Interface element records:

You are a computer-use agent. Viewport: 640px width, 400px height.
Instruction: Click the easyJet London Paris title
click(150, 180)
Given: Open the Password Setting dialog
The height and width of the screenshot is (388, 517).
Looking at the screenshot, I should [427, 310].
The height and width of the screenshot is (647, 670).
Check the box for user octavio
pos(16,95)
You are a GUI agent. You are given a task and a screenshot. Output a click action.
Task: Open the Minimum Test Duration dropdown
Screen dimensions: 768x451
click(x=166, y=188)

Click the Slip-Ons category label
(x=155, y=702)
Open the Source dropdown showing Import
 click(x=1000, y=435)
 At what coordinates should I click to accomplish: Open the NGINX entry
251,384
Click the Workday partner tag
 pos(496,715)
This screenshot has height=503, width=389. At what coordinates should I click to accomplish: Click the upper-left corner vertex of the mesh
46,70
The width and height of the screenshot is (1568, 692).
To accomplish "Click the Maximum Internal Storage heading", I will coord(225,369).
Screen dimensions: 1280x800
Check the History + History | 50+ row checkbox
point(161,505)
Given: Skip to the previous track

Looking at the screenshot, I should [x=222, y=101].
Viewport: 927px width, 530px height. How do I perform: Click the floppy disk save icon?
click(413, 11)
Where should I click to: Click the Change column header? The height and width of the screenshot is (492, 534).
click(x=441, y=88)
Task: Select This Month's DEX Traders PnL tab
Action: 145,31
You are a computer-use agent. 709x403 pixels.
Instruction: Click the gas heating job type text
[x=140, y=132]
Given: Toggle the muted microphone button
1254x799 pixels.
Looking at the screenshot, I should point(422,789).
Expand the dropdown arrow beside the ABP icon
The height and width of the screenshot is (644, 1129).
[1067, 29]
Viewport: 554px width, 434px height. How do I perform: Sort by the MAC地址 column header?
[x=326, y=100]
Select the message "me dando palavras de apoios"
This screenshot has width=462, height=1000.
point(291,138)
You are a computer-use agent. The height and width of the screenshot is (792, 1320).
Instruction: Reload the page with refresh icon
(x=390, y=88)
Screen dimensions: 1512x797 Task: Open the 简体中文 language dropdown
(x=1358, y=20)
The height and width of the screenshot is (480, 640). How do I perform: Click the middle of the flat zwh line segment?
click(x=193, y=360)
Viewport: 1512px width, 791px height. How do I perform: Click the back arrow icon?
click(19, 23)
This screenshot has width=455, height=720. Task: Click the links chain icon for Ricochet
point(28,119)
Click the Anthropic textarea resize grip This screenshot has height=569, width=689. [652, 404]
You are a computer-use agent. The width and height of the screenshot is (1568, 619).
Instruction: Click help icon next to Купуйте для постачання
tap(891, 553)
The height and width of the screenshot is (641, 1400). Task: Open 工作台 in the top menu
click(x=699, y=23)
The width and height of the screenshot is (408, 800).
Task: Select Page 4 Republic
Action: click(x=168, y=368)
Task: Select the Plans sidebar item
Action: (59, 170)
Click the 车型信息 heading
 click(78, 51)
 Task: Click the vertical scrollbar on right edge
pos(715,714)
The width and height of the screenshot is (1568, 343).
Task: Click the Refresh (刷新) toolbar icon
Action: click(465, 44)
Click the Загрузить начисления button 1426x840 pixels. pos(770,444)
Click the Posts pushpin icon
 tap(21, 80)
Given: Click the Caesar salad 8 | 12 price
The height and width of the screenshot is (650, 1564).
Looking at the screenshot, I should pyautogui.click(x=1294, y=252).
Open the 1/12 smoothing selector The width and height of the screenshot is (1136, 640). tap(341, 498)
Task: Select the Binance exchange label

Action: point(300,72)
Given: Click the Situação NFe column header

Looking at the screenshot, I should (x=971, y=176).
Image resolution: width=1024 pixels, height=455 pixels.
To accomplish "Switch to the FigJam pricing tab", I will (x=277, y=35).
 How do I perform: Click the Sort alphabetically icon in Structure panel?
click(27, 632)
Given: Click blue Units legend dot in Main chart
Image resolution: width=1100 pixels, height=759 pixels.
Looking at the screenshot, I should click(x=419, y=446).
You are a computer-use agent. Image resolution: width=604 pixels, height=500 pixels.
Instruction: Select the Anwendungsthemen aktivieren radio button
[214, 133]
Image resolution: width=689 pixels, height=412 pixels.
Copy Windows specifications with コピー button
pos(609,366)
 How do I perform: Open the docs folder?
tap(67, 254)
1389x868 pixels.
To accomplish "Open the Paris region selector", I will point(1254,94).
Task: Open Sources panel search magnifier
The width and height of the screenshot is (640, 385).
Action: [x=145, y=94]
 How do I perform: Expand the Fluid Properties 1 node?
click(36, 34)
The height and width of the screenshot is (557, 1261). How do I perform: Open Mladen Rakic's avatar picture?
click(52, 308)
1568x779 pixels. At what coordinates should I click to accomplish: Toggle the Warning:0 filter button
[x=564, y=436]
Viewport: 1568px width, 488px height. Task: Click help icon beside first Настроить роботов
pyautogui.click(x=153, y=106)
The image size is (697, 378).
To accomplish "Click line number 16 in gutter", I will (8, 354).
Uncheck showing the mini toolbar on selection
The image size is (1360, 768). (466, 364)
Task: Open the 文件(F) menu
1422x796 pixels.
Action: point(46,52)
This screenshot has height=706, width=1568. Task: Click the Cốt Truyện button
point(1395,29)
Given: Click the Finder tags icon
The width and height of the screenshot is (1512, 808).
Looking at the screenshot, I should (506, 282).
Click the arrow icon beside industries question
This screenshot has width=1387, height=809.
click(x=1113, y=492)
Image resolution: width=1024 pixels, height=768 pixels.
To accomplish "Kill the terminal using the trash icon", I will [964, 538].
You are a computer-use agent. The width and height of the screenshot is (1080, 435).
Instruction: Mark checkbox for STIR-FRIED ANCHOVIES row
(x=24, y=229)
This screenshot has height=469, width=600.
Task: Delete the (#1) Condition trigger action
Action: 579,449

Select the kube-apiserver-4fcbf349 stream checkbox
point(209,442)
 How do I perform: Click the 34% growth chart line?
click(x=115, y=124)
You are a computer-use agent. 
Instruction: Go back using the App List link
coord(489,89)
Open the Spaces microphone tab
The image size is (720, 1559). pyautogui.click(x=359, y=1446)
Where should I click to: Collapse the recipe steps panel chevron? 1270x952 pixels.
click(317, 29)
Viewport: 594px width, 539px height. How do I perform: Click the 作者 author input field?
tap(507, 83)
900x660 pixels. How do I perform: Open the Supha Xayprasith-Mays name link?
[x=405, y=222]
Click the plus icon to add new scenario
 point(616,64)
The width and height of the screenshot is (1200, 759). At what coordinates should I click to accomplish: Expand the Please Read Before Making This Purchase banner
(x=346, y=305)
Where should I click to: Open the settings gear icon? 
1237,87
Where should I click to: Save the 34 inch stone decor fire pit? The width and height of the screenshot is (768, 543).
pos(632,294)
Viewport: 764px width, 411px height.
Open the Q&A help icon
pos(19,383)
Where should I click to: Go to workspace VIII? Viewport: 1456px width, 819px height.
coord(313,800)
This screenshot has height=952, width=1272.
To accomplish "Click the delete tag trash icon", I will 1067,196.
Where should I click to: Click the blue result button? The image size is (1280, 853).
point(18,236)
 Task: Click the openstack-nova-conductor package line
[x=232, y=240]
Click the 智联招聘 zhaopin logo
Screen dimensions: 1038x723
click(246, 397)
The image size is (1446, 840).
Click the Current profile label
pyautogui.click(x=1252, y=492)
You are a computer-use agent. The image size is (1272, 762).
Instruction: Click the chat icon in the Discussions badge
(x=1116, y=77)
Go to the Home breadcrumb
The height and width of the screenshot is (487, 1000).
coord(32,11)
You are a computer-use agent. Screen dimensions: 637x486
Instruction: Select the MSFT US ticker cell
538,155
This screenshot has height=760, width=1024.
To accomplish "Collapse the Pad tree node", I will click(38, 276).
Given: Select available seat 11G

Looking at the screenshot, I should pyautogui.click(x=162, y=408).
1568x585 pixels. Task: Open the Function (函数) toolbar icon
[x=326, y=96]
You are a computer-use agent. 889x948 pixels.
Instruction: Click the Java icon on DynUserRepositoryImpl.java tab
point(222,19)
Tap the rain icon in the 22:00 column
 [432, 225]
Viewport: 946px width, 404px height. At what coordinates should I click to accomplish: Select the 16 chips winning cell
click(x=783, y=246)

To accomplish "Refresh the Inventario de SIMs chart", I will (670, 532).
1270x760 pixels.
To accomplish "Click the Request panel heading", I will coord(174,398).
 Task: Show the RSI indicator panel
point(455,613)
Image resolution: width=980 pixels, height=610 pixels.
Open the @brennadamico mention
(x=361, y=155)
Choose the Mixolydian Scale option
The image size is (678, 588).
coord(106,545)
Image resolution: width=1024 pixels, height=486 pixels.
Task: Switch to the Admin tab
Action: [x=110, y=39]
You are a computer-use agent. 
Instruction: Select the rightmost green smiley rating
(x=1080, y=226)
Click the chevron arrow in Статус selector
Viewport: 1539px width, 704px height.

Exercise directions – Render the lines of the records above as a JSON list of strings, one string per line, starting at the line containing "How do I perform: Open the docs folder?" and ending at the line containing "click(52, 308)". Leave out any blank lines.

Complete output –
[
  " How do I perform: Open the docs folder?",
  "tap(67, 254)",
  "1389x868 pixels.",
  "To accomplish \"Open the Paris region selector\", I will point(1254,94).",
  "Task: Open Sources panel search magnifier",
  "The width and height of the screenshot is (640, 385).",
  "Action: [x=145, y=94]",
  " How do I perform: Expand the Fluid Properties 1 node?",
  "click(36, 34)",
  "The height and width of the screenshot is (557, 1261). How do I perform: Open Mladen Rakic's avatar picture?",
  "click(52, 308)"
]